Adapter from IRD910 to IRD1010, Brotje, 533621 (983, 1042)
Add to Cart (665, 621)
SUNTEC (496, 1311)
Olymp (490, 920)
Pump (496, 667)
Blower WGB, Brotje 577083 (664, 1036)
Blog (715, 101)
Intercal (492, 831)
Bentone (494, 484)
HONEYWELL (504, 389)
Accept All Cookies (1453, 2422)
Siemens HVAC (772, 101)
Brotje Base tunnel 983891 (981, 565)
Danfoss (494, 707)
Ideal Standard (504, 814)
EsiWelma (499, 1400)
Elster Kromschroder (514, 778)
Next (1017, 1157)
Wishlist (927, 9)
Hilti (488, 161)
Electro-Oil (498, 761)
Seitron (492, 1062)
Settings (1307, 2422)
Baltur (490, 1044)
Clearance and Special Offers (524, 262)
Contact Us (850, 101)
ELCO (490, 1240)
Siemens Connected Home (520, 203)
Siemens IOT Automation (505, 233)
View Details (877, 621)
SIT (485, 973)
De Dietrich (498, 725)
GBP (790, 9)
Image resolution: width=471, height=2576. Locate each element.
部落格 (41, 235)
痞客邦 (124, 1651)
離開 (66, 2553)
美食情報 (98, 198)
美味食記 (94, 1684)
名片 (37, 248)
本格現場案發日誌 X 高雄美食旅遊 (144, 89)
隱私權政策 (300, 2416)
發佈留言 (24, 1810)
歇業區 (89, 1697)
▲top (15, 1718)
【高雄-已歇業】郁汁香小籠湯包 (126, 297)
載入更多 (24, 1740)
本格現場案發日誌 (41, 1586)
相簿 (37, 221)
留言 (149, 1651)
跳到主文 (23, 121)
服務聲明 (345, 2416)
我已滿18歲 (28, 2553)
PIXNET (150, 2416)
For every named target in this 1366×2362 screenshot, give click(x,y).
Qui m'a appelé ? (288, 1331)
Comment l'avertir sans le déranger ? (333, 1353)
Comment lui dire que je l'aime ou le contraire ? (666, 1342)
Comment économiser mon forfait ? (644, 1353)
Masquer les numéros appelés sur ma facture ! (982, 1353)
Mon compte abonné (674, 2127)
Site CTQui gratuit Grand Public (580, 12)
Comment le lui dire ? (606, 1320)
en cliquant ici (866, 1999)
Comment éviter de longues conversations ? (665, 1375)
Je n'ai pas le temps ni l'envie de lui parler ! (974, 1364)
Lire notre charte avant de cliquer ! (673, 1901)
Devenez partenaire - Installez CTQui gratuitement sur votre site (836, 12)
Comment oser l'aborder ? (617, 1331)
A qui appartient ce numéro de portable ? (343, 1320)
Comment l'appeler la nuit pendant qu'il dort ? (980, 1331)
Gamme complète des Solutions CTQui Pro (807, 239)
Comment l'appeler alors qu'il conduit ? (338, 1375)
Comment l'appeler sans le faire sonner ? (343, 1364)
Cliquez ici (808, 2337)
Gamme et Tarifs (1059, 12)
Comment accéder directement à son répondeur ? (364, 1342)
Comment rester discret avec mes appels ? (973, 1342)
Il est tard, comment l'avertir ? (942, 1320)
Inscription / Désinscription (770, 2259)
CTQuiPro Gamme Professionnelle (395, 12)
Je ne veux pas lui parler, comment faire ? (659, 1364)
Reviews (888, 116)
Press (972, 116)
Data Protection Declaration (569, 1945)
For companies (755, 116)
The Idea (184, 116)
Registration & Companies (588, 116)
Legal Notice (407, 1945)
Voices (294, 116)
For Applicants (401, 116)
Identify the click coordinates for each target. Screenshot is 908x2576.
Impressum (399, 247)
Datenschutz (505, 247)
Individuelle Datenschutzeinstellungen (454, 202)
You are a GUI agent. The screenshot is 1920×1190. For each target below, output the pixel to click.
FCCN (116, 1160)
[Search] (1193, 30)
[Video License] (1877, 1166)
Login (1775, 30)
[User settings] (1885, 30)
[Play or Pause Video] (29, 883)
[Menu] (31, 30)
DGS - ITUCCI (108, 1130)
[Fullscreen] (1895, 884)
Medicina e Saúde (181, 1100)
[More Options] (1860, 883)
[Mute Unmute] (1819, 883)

Exercise brief – Please reproduce the lines from the line with "Wishlist (927, 9)" to the line with "Siemens Connected Home (520, 203)", both ends included, exactly as they appear above.

Response –
Wishlist (927, 9)
Hilti (488, 161)
Electro-Oil (498, 761)
Seitron (492, 1062)
Settings (1307, 2422)
Baltur (490, 1044)
Clearance and Special Offers (524, 262)
Contact Us (850, 101)
ELCO (490, 1240)
Siemens Connected Home (520, 203)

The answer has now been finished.